Criar um ambiente seguro para falar exige liderança madura, empatia e abertura real ao conflito saudável.
O desafio aparece quando metas individuais, poder e ego transformam a colaboração em disputa. Por isso, a segurança psicológica deve ser tratada como princípio organizacional, não apenas como programa.
Segurança Psicológica pode criar um cabo de guerra
Por: Adilson Monteiro
“Segurança Psicológica é a crença compartilhada que um time é seguro para tomar riscos pessoais” (A. Edmondson)
Esta definição é muito festejada nas empresas atualmente como uma forma de aproximação e do comprometimento com os trabalhadores(as) para fazer um ambiente organizacional saudável.
Muito fácil de divulgar em documentação e nas falas dos líderes que precisamos ter Segurança Psicológica na organização, como meio de valorizar a fala de todos, aumentar o engajamento e até um “espírito de dono” do Negócio.
Não é só nas palavras que a materialização do conceito acontece, mas sim com ações e na sutileza da forma como os líderes encaram as dificuldades e opiniões alheias a fim de administrar saudavelmente conflitos no relacionamento e não criar um “cabo de guerra” a favor dos objetivos individuais e ao poder.
A crença compartilhada , significa que ambos os lados, de quem ordena e de quem obedece, se reconhecem como iguais em uma proposição de trabalho: primeira grande dificuldade. Passamos por fatores do exercício de poder do líder, do ego à empatia , além de uma escuta ativa necessária ao líder a fim de abrir os caminhos ao diálogo diverso e até conflitante nas defesas de idéias. Neste ponto, nossa cultura latina de povos colonizados, parece ter um fator no “DNA social” que implica uma forte tendência na obediência a quem tem poder, nos resignando a apatia ou frustração pelo medo do confronto nos pontos de vista e opinião própria declarada.

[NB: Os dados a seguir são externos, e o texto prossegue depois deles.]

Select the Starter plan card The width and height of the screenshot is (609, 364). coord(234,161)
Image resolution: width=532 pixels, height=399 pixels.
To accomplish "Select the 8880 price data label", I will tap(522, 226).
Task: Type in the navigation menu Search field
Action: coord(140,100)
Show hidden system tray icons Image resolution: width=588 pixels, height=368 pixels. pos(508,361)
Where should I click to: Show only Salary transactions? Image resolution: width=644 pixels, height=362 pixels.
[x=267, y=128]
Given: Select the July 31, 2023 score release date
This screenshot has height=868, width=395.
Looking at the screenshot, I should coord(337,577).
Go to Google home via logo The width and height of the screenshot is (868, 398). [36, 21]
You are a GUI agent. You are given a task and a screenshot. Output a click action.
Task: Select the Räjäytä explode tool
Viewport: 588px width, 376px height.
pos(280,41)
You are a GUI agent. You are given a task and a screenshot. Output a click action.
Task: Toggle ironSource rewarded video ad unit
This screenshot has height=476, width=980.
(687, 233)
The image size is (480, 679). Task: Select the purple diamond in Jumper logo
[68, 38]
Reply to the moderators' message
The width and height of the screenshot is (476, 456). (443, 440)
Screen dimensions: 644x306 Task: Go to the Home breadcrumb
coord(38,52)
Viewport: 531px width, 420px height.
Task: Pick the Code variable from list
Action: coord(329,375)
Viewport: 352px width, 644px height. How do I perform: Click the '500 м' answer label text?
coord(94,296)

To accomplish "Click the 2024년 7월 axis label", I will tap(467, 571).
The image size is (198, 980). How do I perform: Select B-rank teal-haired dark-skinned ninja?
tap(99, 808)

A segunda grande dificuldade é o compartilhamento departamental, em busca da Segurança Psicológica. A estruturação da empresa, baseada em metas e métricas (“dashboard”), impõe às equipes que defendam seus objetivos particularizados nas áreas. A defesa dos objetivos próprios, muitas vezes, colidem com os objetivos das outras áreas , especialmente, quando se trata de custo, como se o dinheiro não viesse do mesmo “bolso”. A possibilidade de não atender um objetivo em detrimento de outra área, mesmo que seja este algo bom para a empresa como um todo, torna-se difícil se a competição e o reconhecimento é dado somente por métricas individuais e consequente, o receio de assumir um “fracasso” a favor de outro departamento.
Assim o tema da Segurança Psicológica é vasto e complexo na estrutura organizacional, requerendo uma profunda análise do exercício do poder na estrutura e letramento da liderança , toda , sobre os benefícios da humanização das relações organizacionais , passando necessariamente pelo exemplo dado, em todas as camadas hierárquicas, para que seja realmente uma crença compartida. Assim, Segurança Psicológica nos remete a um princípio organizacional e não de um programa aplicado.